Before she started with LifeSpark Stephanie was already familiar with alternative / non-traditional health practices (such as yoga).  She had friends who had received Reiki, so touch therapy wasn’t a novel idea for her.  Then one of her daughters showed her a brochure from LifeSpark—and that’s all it took to get Stephanie to sign up.

Stephanie was in the LifeSpark program in 2018 and then again this year, and Healing Touch greatly relieved the effects of her chemo and radiation.  She’s been treated by two LifeSpark practitioners—Bev Ball and Elaine Fitzgerald.  Working out of the Green Mountain Methodist Church (one of LifeSpark’s treatment spaces), the skill and heartfelt concern of these volunteers have changed Stephanie’s overall health and mood for the better.

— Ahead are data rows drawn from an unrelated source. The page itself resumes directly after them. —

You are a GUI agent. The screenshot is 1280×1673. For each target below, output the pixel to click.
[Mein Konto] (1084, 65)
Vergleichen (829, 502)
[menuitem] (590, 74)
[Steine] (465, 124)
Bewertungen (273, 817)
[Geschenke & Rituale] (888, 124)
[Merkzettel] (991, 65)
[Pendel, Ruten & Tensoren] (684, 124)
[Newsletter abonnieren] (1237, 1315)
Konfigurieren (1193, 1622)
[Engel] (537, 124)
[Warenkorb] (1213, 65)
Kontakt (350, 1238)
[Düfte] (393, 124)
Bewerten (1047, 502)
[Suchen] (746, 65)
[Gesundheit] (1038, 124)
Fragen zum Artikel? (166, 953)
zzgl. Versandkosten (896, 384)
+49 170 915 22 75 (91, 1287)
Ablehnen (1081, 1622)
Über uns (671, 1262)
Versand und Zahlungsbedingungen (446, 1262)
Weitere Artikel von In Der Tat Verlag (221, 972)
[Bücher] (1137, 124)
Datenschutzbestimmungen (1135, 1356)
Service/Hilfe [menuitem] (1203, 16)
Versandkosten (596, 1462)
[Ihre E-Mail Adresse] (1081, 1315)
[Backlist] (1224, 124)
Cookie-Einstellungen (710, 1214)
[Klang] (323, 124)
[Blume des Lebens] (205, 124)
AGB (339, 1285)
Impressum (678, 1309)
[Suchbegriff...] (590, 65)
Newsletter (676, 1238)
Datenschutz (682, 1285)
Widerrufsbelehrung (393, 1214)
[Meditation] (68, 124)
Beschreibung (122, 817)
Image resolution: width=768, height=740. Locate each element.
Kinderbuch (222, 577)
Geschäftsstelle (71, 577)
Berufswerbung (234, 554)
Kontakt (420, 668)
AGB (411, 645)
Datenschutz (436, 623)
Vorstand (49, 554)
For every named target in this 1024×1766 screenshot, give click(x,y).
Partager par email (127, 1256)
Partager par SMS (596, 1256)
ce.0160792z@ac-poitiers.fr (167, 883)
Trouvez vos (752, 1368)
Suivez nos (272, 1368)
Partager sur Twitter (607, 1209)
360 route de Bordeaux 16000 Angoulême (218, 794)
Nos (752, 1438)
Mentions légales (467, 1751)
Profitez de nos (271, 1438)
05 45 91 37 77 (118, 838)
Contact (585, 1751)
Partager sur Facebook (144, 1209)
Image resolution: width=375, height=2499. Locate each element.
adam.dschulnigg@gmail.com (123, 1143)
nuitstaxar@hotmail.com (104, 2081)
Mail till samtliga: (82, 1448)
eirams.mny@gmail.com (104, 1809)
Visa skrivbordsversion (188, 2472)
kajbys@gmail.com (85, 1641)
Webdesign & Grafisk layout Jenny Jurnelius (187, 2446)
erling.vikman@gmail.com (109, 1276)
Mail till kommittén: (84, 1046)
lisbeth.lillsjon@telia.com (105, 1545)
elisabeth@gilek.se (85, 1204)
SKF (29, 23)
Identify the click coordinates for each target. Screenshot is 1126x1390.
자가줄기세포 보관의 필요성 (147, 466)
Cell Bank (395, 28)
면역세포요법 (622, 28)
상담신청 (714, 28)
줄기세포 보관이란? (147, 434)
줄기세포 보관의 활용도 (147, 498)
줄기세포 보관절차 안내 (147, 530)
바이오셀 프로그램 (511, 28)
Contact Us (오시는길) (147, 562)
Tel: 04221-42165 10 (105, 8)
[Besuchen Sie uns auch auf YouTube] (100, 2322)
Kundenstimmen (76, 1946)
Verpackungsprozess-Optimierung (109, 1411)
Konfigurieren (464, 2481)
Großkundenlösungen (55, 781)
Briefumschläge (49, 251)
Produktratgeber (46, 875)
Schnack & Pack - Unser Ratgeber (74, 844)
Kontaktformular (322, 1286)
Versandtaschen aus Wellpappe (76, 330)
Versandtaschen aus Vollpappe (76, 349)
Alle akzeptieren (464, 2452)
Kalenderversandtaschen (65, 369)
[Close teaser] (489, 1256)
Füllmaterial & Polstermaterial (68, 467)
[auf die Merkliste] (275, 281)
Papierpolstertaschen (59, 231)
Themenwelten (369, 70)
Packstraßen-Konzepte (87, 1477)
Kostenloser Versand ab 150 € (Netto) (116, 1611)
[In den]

During her hour-long sessions Stephanie was in a peaceful, supportive space where she didn’t feel she had to “hold herself together.”  Because she was able to relax and feel cared for during her sessions, she says, “I will always think of the little room at Green Mountain as a sacred space.”

One thing Stephanie appreciated about Bev and Elaine was that they taught her some relaxation exercises and Healing Touch techniques she could perform on her own, so she could give herself relief anywhere, as needed.

Stephanie moved to Colorado to be near one of her daughters, who had moved here not long before.  Her other daughter, in New York, moved out here three years later.  “Nothing scares children like their mom getting cancer,” Stephanie remarked.  Her children have been “right there” for her throughout the journey, driving her to medical appointments and caring for her when she felt too bad to take good care of herself.

Her oncologist has noted the difference the Healing Touch has made in her well-being and encourages her to continue doing it.  Stephanie, in turn, encourages others with cancer to give it a try.